* Data for analysis *
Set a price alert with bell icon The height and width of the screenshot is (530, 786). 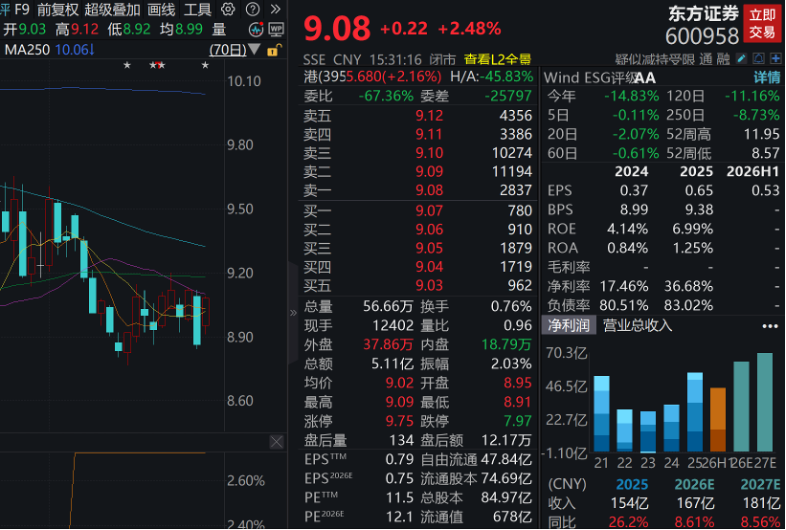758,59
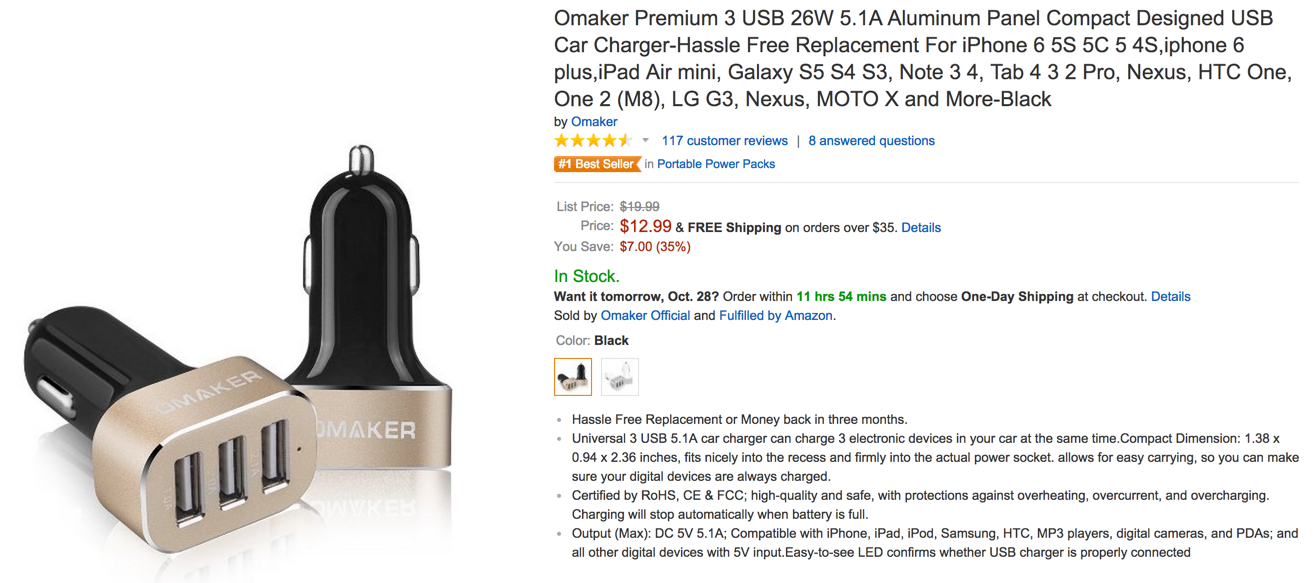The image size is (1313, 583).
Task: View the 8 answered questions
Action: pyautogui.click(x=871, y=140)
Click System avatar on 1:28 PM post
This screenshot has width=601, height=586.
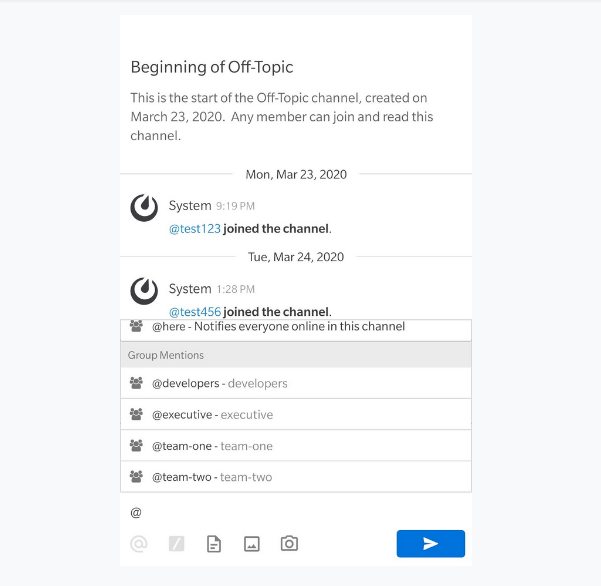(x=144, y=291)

* About this task *
The line with "Click System avatar on 1:28 PM post" and each line after it, through the final line of the data, are to be duplicated exactly, with pictures left out and nothing more included.

* Solution *
Click System avatar on 1:28 PM post
This screenshot has width=601, height=586.
(x=144, y=291)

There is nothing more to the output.